Fear of wrath vs. faith in lovingkindness.
July 21, 2009 by Pastor Dan.
Novelist and teacher Don Belton, in the anthology “Wrestling with the Angel” [Brian Bouldrey, ed.; New York: Riverhead Books, 1995] writes of growing up under the holiness requirements of his father’s faith. Modern Pharisaism seems to have sprouted continually in many places in the Christian world, even though the New Testament makes it clear that Jesus put all that stuff to rest. Belton tells of his experiences and impressions, not theological arguments or doctrines, as his father’s rigid views came down to the family level.
“There was a way to speak to adults, my father taught me. A way to ask. A way to speak on the telephone. A way to eat. To be excused from the table. To stand. To sit. To behave when company came. A way to play so as not to disrupt the entire house. So as not to get my clothes dirty. Not a right and wrong way. There was one way: the way my father taught me. I was constantly corrected and reproved. I was rehearsed in his rules. I was policed and inspected. This color socks only goes with that color trousers. Use this fork for salad and that fork for meat. Only girls laugh: tee hee. Boys must laugh: ha ha. I took my rest at my precise bedtime, and my day began at exactly the same hour each morning. My evening and morning prayers were meticulously recited like incantations for an easy sentence in the prison of my father’s house. I was not allowed to break a ruler—ever. There was always something to say I was sorry for, something for which I knew I would never be entirely forgiven. Even at an early age, I learned to keep my sins secret.”
People who believe they have reached perfection through keeping rules will also likely believe they have attained holiness or righteousness the same way. How easy it is to transfer this rigid obsession with control and perfection to or from the world of religion. “My father’s house” could as well be the house of the heavenly God, in which, if we even hope to live
there, we may not break any rule—ever.
Belton implies this transference.
“As far back as I can remember, I was carried back and forth to church, by my father and various other relatives. I was taken back and forth as though I were receiving treatments for a persistent ailment. During my childhood, we attended various churches, all of them Black and all of them Sanctified Holiness.”

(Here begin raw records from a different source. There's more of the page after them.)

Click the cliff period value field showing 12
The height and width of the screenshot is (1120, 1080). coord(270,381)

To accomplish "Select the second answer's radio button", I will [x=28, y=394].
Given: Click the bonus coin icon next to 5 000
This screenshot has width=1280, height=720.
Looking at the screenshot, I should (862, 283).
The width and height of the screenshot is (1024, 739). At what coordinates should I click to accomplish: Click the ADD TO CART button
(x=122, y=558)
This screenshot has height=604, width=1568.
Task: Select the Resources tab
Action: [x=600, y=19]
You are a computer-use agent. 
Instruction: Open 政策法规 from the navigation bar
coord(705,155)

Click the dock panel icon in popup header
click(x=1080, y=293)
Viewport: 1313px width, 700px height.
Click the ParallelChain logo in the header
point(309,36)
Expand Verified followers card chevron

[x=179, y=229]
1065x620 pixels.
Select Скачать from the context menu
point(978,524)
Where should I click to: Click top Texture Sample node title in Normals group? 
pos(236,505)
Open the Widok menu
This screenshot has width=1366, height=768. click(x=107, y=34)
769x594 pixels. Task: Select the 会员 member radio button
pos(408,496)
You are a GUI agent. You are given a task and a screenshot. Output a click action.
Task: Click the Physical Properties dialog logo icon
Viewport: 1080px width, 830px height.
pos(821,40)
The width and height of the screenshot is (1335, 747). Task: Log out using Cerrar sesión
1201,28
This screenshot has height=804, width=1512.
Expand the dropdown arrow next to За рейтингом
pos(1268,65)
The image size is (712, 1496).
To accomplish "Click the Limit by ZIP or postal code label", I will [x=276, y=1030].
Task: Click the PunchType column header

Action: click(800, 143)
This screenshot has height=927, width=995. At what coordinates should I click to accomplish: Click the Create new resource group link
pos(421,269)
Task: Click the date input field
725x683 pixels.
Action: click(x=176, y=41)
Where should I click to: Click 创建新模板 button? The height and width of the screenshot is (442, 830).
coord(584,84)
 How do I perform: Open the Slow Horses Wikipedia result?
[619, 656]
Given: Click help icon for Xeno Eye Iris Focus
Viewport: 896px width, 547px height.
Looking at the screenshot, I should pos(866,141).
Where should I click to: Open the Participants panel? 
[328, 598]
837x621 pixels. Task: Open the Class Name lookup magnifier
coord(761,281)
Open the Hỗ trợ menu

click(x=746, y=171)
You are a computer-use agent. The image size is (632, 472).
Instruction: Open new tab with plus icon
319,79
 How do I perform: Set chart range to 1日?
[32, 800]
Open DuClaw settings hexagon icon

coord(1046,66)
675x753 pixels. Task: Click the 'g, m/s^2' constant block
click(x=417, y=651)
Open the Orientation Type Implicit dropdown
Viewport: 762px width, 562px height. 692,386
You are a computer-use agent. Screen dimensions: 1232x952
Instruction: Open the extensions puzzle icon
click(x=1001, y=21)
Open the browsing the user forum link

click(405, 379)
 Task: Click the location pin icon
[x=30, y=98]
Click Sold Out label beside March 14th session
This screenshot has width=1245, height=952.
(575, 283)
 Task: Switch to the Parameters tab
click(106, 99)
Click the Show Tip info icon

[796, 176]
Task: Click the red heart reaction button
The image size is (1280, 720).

I can’t speak for this particular denomination (a useful essay by Harold Raser’s can be found
here), but its history can apparently be traced to the years before and after the Civil War among Christians for whom “sanctification” and “holiness” became not merely an obsession but a defining doctrine. These would be the polar opposite of my own heritage in faith, in which God’s grace, not our perfection, is the defining doctrine. For the one, the fear of God’s wrath tips the scale in favor of strict human obedience. For the other, faith in God’s lovingkindness tips the scale the other direction. Each view can find supporting verses in Scripture. Any of us could say “My Bible can beat up your Bible.”
Last week someone was telling me about a similar sanctified strain of Christian belief where a very pious and faithful father was kicked out of the congregation because his son had gotten into some kind of trouble. The father was not fit for the kingdom of God, it was reasoned, if he can’t control his own son. But I can’t help thinking about the Prodigal Father in Luke 15 who waited for his delinquent son to come home. What did the neighbors think about him? Would they have kicked him out of the synagogue?
Belton goes on to recount his own growing spiritual and carnal awareness as a gay man, but he neglects to say if he ran from the Sanctified Holiness church or if they expelled him. Since I have experience with that—I too have been expelled from a church (for pastoring while gay)—I find myself now playing the role of the waiting father for other LGBT people.
Sanctification and holiness are seductive doctrines. “Be perfect, even as your father in heaven is perfect.” The Sermon on the Mount sets the bar high. But when a church defines itself by holiness, it attracts people who tend to be extremists and perfectionists, who look down on everyone else as not being the genuine article, the true Christian. But is it not also the genuine article to pray with simplicity and reliance upon grace, “God be merciful to me, a sinner”?